3) Un élan vers l’infini :

-          A l’attitude d’humilité, correspond sur le plan religieux la volonté de s’abîmer en Dieu, par la mort conçue comme une nouvelle vie : périphrase euphémistique (la saison de ta migration), anaphore de souvent qui met clairement sur le même plan la religion (Le clocher solitaire, s’élevant au loin dans la vallée, a souvent attiré mes regards) et l’évocation de la mort (souvent j’ai suivi des yeux les oiseaux de passage)

-          Le souffle du vent est, comme dans la Bible, la manifestation de Dieu ; c’est pourquoi le mot vent apparaît très souvent dans le texte (murmure que les vents et les eaux / au milieu des vents, des nuages et des fantômes / une feuille séchée que le vent chassait / attends que le vent de la mort se lève / le vent sifflant dans ma chevelure / cf. lorsque l’aquilon ébranlait ma chaumière).

-          Cette dimension religieuse (connotation religieuse de ravissement, repris plus bas par enchanté, tourmenté, et comme possédé par le démon de mon cœur) invite à une relecture de la description à laquelle un réseau de correspondances précises confère un autre sens :

-          l’idée, comme chez Werther, d’une volonté de se hisser jusqu’à Dieu (tu déploieras ton vol), est reprise dans la description (la fumée s’élevait / Le clocher solitaire, s’élevant au loin / les oiseaux de passage qui volaient au-dessus de ma tête / j’aurais voulu être sur leurs ailes).

-          La petitesse et la fragilité de l’homme en face de la grandeur et de la puissance de Dieu sont également suggérées : je m’égarais sur de grandes bruyères / une feuille séchée que le vent chassait devant moi, une cabane dont la fumée s’élevait dans la cime dépouillée des arbres, la mousse qui tremblait au souffle du nord sur le tronc d’un chêne, une roche écartée, un étang désert (cf. le silence d’un désert au début) où le jonc flétri murmurait (cf. le murmure au début).

-          La différence essentielle avec Werther est que, au lieu d’être anéanti par le spectacle de la nature, René opère un renversement à la fin du texte : dimension prométhéenne où le personnage se sent “ la puissance de créer des mondes ”, où à la tentation de la mort répond le bouillonnement de la vie (il me semblait que la vie redoublait au fond de mon cœur).

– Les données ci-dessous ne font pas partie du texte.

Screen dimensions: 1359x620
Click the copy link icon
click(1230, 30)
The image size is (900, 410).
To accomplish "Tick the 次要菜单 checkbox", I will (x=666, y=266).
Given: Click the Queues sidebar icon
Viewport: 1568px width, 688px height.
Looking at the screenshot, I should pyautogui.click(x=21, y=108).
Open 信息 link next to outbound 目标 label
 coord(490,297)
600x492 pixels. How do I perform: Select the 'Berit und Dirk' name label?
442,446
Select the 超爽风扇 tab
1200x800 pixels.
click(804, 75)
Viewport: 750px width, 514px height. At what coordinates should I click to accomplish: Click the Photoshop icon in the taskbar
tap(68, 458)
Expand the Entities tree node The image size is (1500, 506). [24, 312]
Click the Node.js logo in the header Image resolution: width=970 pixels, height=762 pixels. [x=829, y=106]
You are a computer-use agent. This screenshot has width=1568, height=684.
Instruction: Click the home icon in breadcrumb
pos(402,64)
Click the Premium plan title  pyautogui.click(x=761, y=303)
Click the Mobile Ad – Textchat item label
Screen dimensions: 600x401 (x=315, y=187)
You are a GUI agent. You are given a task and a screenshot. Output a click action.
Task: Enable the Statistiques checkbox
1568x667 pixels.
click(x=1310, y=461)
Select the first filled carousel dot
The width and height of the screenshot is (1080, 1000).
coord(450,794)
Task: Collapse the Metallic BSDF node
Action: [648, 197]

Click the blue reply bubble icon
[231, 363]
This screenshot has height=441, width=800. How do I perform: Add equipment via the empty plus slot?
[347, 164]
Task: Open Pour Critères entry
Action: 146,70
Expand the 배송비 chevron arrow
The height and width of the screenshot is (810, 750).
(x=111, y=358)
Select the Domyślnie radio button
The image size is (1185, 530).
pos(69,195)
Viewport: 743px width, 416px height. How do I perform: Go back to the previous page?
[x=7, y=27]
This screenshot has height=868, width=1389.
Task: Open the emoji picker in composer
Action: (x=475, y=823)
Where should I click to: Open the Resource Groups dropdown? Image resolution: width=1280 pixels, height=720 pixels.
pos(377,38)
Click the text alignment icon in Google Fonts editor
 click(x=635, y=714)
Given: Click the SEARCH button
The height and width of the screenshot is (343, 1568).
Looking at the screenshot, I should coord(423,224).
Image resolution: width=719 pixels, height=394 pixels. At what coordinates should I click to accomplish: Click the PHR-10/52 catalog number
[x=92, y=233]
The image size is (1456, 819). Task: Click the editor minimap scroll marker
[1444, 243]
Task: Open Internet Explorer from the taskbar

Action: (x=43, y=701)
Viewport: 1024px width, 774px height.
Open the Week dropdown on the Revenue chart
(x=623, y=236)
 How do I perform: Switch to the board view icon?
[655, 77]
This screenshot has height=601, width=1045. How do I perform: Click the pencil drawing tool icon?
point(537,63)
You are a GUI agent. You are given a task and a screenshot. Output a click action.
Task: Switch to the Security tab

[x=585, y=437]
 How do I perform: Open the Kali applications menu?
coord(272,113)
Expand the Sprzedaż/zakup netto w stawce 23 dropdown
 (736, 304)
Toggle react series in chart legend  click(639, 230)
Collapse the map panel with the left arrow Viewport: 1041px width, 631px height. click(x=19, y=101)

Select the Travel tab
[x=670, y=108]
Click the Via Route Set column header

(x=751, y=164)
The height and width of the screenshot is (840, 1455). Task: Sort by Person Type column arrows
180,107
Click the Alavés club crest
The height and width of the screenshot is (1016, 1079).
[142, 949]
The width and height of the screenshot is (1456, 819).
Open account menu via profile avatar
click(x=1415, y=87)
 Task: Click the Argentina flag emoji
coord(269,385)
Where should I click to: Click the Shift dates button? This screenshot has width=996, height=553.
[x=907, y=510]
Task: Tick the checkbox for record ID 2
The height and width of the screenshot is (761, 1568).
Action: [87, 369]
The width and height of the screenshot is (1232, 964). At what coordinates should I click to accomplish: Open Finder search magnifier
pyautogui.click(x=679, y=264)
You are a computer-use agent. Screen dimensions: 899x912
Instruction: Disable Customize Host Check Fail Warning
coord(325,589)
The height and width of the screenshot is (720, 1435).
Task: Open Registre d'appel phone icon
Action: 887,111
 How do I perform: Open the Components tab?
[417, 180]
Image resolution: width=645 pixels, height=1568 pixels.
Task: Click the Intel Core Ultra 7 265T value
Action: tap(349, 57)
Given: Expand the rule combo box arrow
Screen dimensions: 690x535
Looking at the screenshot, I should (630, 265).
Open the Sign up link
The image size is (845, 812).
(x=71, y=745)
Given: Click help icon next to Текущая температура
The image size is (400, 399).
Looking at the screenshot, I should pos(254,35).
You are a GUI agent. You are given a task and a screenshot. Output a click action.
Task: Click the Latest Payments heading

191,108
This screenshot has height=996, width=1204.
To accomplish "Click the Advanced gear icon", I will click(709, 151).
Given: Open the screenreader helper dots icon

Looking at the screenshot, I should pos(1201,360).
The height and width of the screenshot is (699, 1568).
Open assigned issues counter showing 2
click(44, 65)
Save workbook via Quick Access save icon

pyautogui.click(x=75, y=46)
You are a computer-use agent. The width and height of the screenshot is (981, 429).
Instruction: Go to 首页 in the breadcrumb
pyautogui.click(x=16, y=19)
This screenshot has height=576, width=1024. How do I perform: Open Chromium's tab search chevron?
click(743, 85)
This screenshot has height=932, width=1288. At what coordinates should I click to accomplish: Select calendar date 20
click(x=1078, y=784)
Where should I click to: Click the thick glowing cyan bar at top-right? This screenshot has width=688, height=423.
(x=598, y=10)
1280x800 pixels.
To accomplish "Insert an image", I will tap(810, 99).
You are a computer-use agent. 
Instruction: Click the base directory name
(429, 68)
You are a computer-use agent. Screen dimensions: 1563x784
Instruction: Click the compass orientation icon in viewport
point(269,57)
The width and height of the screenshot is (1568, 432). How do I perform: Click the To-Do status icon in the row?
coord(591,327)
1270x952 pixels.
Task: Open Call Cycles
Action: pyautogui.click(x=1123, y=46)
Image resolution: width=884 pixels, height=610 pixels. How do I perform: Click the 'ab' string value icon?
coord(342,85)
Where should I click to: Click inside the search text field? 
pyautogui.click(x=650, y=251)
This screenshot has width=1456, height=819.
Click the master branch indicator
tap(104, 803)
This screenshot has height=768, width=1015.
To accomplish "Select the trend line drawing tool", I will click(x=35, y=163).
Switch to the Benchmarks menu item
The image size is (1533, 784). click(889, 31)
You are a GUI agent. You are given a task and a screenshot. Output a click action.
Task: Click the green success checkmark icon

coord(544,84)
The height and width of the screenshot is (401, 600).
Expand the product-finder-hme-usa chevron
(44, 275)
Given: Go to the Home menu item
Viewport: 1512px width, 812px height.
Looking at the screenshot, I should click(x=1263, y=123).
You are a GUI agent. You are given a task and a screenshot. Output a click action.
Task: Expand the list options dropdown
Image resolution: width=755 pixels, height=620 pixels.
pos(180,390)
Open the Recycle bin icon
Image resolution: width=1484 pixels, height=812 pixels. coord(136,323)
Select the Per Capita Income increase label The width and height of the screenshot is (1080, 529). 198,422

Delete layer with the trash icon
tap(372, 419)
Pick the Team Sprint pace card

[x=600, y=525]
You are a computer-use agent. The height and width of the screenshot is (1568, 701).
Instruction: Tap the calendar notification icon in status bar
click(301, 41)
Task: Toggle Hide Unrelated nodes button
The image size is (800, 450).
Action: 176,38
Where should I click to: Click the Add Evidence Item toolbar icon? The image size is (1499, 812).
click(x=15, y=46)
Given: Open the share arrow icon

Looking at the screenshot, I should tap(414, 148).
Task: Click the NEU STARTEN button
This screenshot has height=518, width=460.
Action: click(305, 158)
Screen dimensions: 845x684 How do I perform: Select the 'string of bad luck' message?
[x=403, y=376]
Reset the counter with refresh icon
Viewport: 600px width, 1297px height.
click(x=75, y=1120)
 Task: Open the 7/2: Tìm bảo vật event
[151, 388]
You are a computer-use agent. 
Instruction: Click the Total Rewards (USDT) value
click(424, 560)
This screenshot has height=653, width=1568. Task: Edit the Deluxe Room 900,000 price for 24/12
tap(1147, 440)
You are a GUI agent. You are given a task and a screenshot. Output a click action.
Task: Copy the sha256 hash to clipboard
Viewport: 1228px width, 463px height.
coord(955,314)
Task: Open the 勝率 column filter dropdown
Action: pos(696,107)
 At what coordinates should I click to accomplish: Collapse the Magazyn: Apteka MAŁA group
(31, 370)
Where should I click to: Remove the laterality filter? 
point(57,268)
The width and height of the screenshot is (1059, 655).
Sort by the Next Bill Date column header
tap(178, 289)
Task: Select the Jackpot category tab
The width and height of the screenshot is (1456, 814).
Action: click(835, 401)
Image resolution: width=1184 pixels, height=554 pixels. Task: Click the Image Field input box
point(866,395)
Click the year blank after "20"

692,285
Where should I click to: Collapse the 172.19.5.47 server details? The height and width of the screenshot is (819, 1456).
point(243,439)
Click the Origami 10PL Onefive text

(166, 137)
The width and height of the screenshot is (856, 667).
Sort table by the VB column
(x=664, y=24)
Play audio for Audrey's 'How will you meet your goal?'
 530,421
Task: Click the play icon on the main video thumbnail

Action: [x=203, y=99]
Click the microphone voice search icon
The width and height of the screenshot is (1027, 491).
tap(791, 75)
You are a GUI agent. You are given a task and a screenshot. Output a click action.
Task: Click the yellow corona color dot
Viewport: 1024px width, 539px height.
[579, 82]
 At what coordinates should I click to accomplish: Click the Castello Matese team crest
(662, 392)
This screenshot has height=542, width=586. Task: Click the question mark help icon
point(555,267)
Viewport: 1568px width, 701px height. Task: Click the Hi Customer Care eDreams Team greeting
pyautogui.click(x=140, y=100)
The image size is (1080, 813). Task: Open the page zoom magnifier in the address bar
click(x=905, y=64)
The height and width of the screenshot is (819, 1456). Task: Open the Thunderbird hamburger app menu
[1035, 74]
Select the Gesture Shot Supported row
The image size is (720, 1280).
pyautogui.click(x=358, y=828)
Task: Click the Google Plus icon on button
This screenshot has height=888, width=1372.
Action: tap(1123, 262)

Le moi se fait plus présent (ma chaumière… mon toit… ma fenêtre je voyais la lune … me semblait que la vie redoublait au fond de mon cœur, que j’aurais eu), et René, qui désirait s’envoler vers le ciel, fait descendre le ciel sur terre. C’est le sens de la comparaison qui clôt le texte : le bas prend la place du haut, la lune devient un pâle vaisseau, les nuages du ciel deviennent des vagues ; c’est une nouvelle évocation de René lui-même puisque ce passage reprend clairement la thématique du guerrier “ errant au milieu des vents, des nuages et des fantômes ”.

 

Conclusion :

  Comme chez Goethe, le personnage de Chateaubriand trouve la solution de son mal dans l’écriture : c’est le même mal de vivre, le même déchirement entre un idéal de grandeur et le sentiment intime de l’impuissance de l’homme. Mais chez Chateaubriand la réflexion se fait à la fois plus noire et plus profonde, plus énergique aussi : l’art permet à l’homme de dépasser sa petitesse et de se faire l’interprète de Dieu, thème qui sera largement repris par Victor Hugo, grand admirateur de Chateaubriand (“ Je serai Chateaubriand ou rien ”).